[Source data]
====================

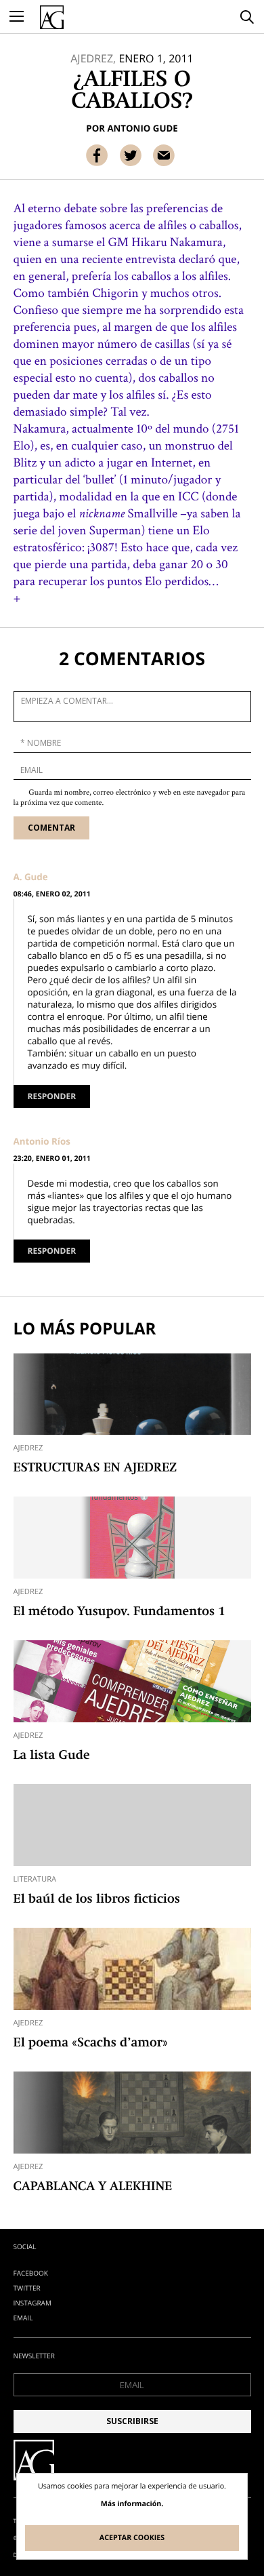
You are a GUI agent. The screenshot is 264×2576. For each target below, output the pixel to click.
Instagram (32, 2302)
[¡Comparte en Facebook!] (96, 155)
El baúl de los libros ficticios (97, 1900)
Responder (52, 1096)
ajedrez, (93, 58)
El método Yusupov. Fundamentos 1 (119, 1612)
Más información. (132, 2504)
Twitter (27, 2288)
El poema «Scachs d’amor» (91, 2044)
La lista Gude (52, 1756)
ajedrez (28, 1448)
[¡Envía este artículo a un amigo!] (163, 155)
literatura (35, 1879)
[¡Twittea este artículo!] (130, 155)
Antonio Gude (142, 128)
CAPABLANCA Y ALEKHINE (93, 2187)
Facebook (31, 2273)
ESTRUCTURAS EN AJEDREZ (95, 1469)
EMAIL (23, 2317)
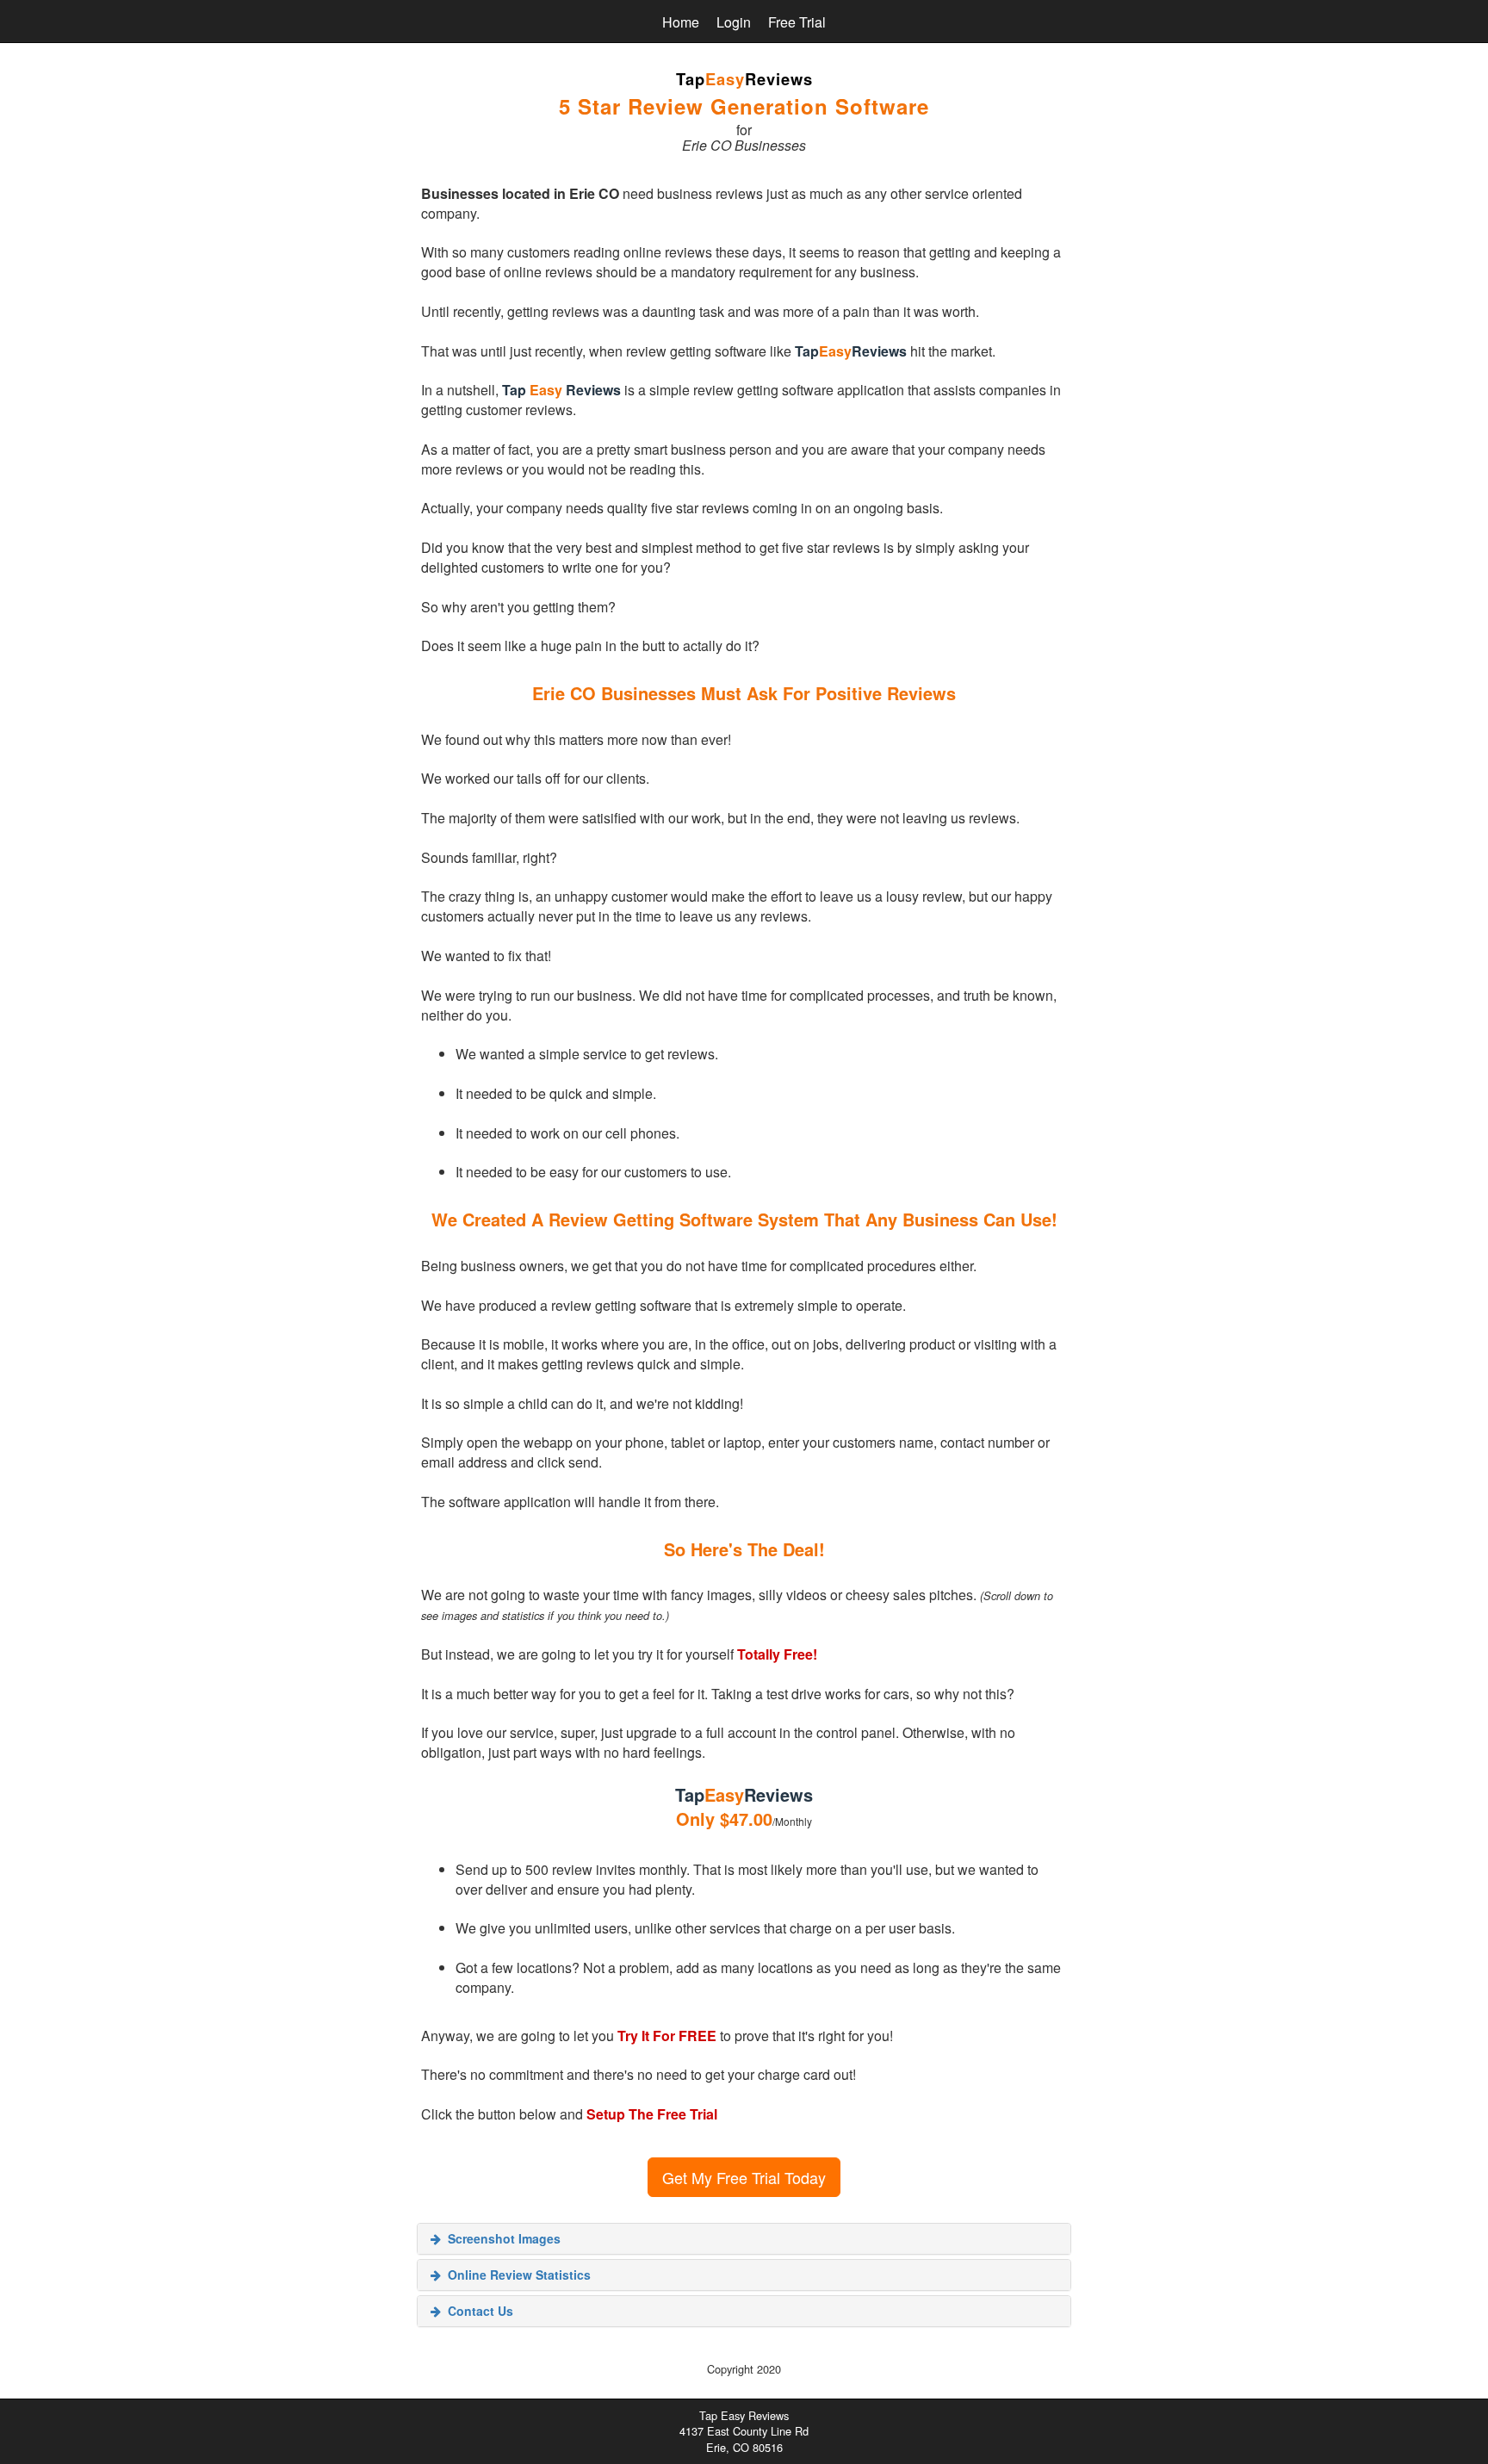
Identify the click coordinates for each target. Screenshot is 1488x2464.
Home (680, 22)
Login (733, 22)
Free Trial (797, 22)
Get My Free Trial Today (744, 2177)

====================

# What this task involves
Every line from the one containing "Identify the click" through the last line above should be retyped exactly; no other lines are wanted.

# Completed task
Identify the click coordinates for each target. Screenshot is 1488x2464.
Home (680, 22)
Login (733, 22)
Free Trial (797, 22)
Get My Free Trial Today (744, 2177)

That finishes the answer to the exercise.